◆ WHAT YOU ARE ASKED TO DO
Gather every line of the records below that contains the string "accomplish", copying each one in full.

◆ EXCERPTED RECORDS

--- START ---

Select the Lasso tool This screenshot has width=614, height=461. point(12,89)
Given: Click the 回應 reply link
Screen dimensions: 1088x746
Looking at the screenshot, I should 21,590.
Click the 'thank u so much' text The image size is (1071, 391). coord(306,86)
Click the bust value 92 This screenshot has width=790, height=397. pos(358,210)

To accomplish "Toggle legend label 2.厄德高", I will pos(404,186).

--- END ---
--- START ---

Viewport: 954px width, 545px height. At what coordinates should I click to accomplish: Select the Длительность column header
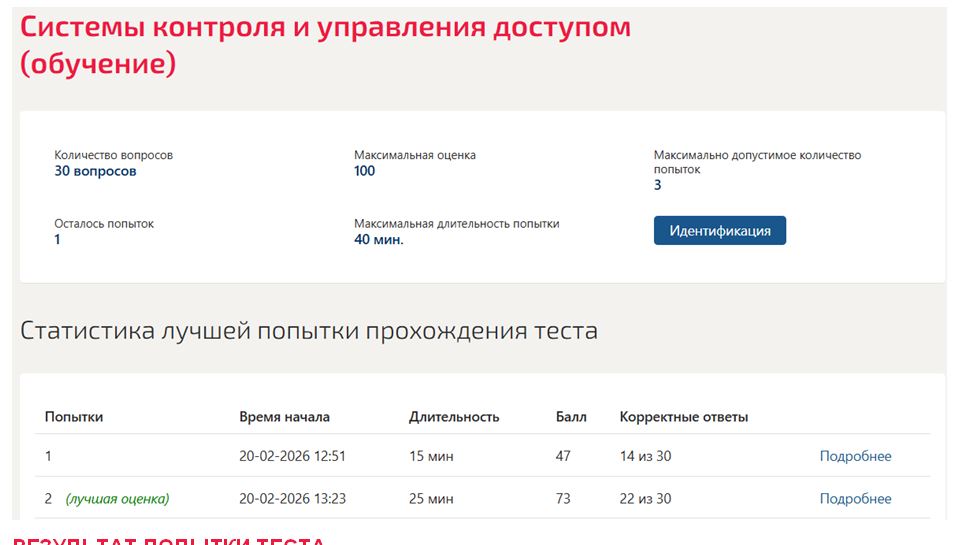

--- END ---
--- START ---

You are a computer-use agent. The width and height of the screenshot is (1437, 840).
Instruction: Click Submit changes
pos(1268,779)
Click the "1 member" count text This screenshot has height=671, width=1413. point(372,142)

--- END ---

◆ TASK SOLUTION
To accomplish "Toggle legend label 2.厄德高", I will pos(404,186).
Viewport: 954px width, 545px height. At what coordinates should I click to accomplish: Select the Длительность column header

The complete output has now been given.